Today we have bought our third piece from an exhibition in Gallery 89, a fabulous small gallery in Redruth with ever changing exhibitions. 
I fell in love with a wonderful textile piece which is, as the artist Carolyn Young says herself, made of – “little bits: threads, fabrics, fibres, paper and found natural materials. Creating intuitively, I piece, knit, stick, felt, weave or stitch fragmented parts together to become whole.” Sadly, it was both too big and too expensive to bring home.
The beautiful painting we did buy is Horizon by Lizzie Moran and can be collected tomorrow – so I’ll show you tomorrow.

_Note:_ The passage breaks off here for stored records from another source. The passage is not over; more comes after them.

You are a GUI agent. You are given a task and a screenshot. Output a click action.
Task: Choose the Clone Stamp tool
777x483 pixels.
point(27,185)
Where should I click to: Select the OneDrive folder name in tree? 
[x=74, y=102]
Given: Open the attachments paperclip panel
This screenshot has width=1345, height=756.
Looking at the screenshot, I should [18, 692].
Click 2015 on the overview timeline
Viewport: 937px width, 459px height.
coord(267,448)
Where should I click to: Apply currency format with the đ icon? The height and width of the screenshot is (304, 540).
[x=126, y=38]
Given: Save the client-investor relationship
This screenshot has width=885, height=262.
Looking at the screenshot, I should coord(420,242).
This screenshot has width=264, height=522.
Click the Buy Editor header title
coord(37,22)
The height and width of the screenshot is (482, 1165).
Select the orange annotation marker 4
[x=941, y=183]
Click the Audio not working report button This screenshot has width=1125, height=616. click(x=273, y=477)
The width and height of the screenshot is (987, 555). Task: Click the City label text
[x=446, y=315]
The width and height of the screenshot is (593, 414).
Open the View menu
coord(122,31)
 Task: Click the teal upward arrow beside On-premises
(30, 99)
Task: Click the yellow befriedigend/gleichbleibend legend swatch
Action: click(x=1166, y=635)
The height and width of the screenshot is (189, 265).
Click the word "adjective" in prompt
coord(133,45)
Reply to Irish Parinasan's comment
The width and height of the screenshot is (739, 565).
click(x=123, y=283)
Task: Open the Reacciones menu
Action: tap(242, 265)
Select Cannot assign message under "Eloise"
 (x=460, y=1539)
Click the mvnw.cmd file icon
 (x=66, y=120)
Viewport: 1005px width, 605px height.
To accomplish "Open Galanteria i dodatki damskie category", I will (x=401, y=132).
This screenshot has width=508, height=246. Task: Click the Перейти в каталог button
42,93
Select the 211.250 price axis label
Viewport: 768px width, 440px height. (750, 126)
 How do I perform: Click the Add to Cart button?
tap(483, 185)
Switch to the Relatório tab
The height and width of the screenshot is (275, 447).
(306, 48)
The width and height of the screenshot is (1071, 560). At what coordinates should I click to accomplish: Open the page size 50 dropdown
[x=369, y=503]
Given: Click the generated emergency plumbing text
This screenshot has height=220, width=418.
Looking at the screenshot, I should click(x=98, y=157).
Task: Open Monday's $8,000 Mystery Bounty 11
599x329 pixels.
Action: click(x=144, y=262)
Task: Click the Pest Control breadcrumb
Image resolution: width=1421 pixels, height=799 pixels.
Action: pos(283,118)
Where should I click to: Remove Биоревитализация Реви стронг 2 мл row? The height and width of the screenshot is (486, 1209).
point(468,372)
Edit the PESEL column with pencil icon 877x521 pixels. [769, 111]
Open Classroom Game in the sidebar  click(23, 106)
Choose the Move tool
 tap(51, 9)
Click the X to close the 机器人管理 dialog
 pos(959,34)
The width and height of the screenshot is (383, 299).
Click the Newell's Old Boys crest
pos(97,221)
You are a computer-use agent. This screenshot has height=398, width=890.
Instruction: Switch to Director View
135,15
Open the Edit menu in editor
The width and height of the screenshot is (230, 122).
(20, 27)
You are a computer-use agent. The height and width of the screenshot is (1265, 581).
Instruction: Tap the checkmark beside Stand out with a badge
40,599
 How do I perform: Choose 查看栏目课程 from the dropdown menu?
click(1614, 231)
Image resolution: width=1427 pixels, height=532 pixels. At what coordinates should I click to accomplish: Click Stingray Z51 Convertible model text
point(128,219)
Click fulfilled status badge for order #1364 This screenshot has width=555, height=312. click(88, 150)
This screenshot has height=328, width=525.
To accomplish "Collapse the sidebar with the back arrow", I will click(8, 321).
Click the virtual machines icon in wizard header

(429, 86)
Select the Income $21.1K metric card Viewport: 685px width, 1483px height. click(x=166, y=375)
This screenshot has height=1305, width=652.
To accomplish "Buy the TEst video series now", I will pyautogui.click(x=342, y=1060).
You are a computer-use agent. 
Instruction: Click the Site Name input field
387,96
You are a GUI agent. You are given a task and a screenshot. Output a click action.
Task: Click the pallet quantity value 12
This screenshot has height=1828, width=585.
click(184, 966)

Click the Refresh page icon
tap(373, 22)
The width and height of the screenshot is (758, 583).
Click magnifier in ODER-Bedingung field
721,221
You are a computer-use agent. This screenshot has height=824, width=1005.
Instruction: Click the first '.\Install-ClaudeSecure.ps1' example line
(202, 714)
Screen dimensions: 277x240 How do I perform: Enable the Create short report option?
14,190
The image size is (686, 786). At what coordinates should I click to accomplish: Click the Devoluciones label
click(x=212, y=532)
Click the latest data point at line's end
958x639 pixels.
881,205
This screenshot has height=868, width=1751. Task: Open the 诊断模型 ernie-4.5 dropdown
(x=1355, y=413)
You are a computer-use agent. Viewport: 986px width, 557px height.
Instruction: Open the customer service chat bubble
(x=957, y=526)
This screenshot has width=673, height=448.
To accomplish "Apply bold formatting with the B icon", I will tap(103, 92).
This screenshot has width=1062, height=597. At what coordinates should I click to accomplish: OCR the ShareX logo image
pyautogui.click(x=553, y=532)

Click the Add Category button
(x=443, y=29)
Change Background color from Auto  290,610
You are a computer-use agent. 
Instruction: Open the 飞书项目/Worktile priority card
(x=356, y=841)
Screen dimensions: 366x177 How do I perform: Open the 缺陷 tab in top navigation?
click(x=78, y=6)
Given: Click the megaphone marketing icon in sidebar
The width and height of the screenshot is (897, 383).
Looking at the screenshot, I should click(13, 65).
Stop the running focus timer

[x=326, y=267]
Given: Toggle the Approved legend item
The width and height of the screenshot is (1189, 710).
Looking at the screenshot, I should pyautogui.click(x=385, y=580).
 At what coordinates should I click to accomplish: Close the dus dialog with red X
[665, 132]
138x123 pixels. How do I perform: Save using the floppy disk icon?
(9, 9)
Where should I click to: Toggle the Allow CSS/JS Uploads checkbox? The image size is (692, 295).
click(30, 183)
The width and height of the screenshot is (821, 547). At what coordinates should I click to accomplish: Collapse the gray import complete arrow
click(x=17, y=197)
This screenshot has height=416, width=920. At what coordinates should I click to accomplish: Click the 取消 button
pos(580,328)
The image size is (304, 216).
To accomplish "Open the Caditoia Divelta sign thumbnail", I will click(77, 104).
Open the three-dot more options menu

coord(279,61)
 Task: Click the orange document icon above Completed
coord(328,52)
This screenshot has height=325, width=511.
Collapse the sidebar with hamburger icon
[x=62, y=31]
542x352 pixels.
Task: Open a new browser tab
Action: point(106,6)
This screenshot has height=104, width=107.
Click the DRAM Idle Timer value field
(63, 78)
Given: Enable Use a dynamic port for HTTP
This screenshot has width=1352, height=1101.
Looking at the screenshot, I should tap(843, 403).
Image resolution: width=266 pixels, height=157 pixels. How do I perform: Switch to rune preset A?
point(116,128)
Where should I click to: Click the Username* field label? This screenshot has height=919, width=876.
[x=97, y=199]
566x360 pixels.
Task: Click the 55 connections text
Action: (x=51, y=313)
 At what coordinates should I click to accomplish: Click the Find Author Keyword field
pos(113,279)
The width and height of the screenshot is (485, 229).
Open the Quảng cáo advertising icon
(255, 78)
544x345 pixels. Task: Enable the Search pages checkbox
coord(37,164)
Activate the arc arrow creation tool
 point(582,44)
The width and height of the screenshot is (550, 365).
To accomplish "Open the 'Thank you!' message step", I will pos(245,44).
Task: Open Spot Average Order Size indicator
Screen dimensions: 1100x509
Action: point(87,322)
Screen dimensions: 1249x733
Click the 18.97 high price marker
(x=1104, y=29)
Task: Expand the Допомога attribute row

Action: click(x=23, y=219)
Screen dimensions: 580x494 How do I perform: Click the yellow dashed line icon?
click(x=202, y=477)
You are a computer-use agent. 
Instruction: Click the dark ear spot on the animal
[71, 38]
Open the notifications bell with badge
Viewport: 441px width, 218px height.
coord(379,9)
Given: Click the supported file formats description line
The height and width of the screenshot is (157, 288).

Redruth Town Council uses The Lamb and Flag as its emblem building on a heritage of use in the town for hundreds of years though its origin remains widely debated. Historians believe the symbol first appeared in the wool trade during the Middle Ages. By the 19th century, people associated a lamb with purity due to its Christian connotations and used it in the mining trade to indicate the purity of the metal they were producing – the smelters stamped each ingot with the sign of the lamb and the St Piran flag was added to indicate its Cornish origin. Both copper and tin were very important in Cornwall, with various mines in the Redruth, Pool and Camborne area being the largest in the world for each of these minerals.